White, Kathrine Klinkenberg
Kathrine Klinkenberg White planted the seeds of her journalism career in Ottawa (KS.) High School’s newspaper and yearbook; she brought them into full bloom when she married into a small town, family-owned community newspaper with a nationally famous founder.
Kathrine Klingenberg had been hired as an office assistant by Time magazine after attending the University of Kansas and the University of Wisconsin. She soon was promoted to do research for Time’s editorial department and – while filling in as interim sports editor – she seized the opportunity to do a flyover of New York City Amelia Earhart piloting the plane. Kathrine later became an assistant curator at the Library of Congress.
She married William Lindsay White in New York City in 1931. The couple initially divided their time between Emporia, which he represented as a state legislator, and Washington, D.C., where he wrote for The Washington Post. Kathrine White’s talents as an editor complemented White’s talents as a writer; she edited most of his first drafts. She also edited several books by her husband as well as William Allen White’s Pulitzer Prize-winning autobiography, which W.L. completed when his father died before the manuscript was finished.

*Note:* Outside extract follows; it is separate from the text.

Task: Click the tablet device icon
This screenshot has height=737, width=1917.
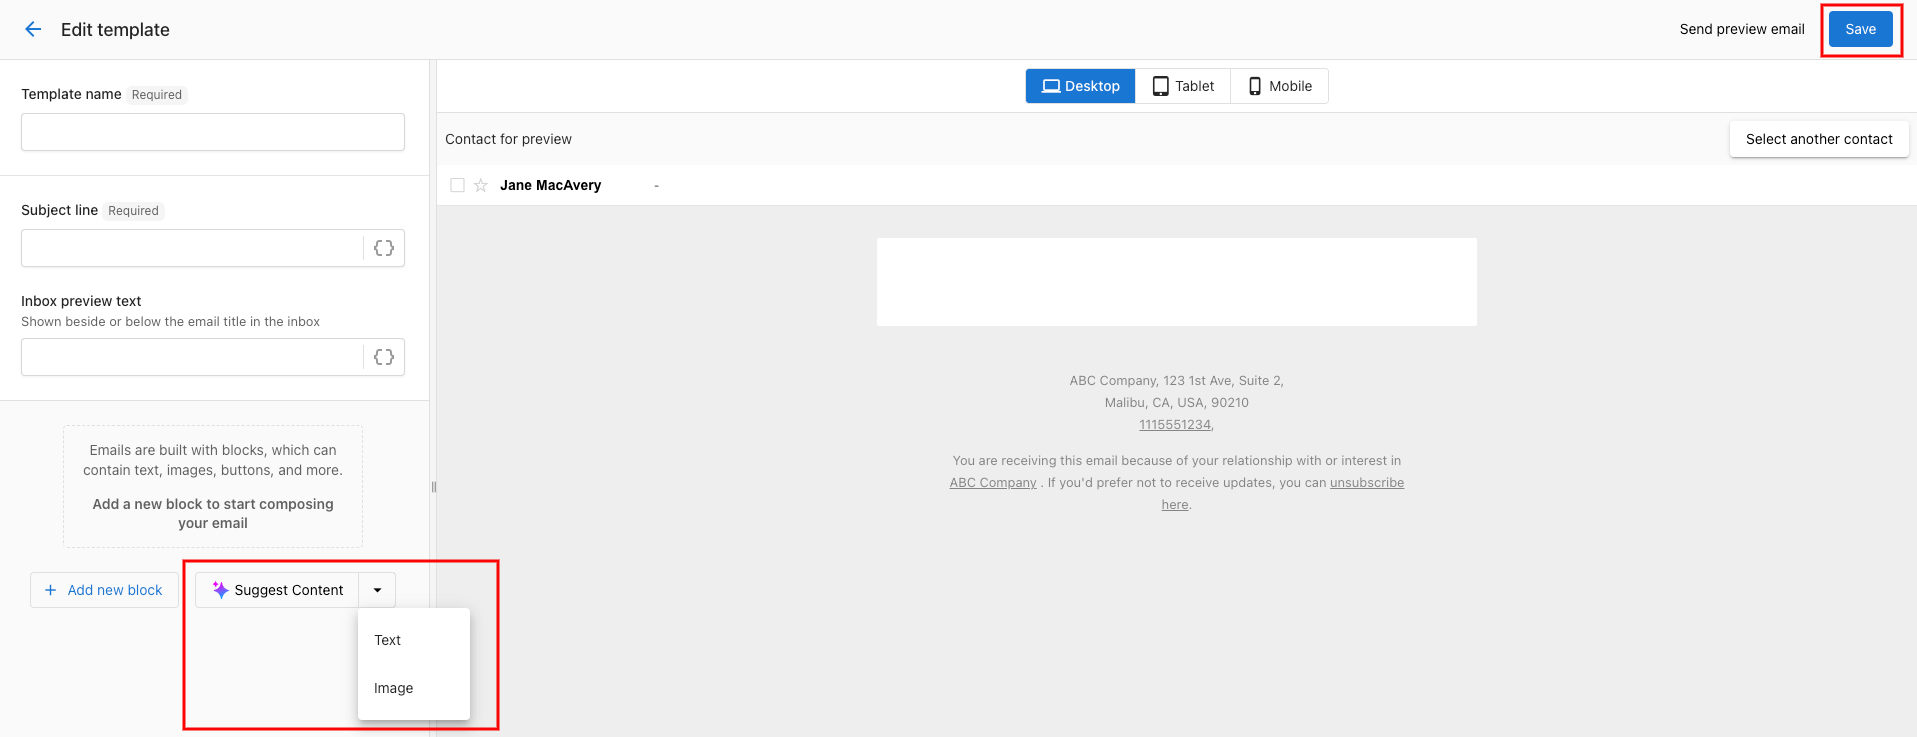Action: [1160, 86]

W.L.’s professional involvements and frequent international travels prompted the Whites to keep an apartment in New York City in addition to Red Rocks, the family home in Emporia, where he was editor and publisher of The Gazette. Kathrine did not maintain a daily presence in the office, but her advice and her editorial judgment played roles in Gazette operations.
The Whites returned to Emporia to stay when W.L. was diagnosed with cancer. After his death on July 26, 1973, Kathrine took over as The Gazette’s editor. She easily could have passed the job directly to her adult daughter, Barbara White Walker, but Kathrine wanted to do it. At 72 her passion for community news burned bright.

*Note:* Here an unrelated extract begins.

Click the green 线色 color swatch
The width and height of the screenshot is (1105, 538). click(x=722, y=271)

Kathrine’s editorial and business skills were well developed, as was her nose for news. Every weekday afternoon, after the paper was out, she would come into the newsroom, or call newsroom personnel into her office, to be updated on the latest news and rumors of news and to discuss content of the following day’s paper.
When breaking news happened in Emporia – a destructive tornado in 1974, for example – Mrs. White oversaw the effort from the Gazette newsroom. Because of breaking news’ unpredictability, it was inevitable that an employee would need to bring a child to work. Kathrine White was unfazed. She sat the 10-year-old child down at a desk, handed her paper and a pencil, and told her to write a story about what she observed. The child wrote about a tornado-flattened playhouse that had been built (and wired for electricity) by a precocious, now emotionally devastated, 13-year-old boy. Kathrine published it as part of the extra edition, to give readers a child’s view of the tornado’s damage.
In the 1980s a local homicide investigation bloomed into a full-scale national story; a pastor and his church secretary were eventually charged with murdering their spouses to get together. During the heyday of the case, Mrs. White invited her friend, the New Yorker writer Calvin Trillin to Emporia and he wrote a long piece on the case.
Kathrine immersed herself in community happenings, did not hesitate to dedicate reporters’ time to cover an important story as it percolated, and continued to lead the newsroom after her own battle with cancer began. The afternoon updates continued, either by phone or by a visit to her home office at Red Rocks. No one doubted whether Kathrine was the decision-maker.
In the print news world, however, some large newspaper conglomerates already had been envisioning the end of family-owned newspapers. Since W.L.’s death, Kathrine had received, and continued to receive, written offers to buy The Gazette. She prepared a polite response to all these: “The people here are like family. And you don’t sell family.”
Following her death on Aug. 17, 1988, at the age of 85, daughter Barbara became editor of The Gazette, while son-in-law David Walker remained publisher, as he had been during W.L.’s illness. The Walkers’ youngest son, Christopher White Walker, now is publisher. His wife, Ashley Knecht Walker, is editor.
Almost 35 years after Kathrine’s death, and more than 120 years since patriarch W.A. White founded it, The Gazette and its family are smaller now; but it remains a family-owned newspaper covering news about its community.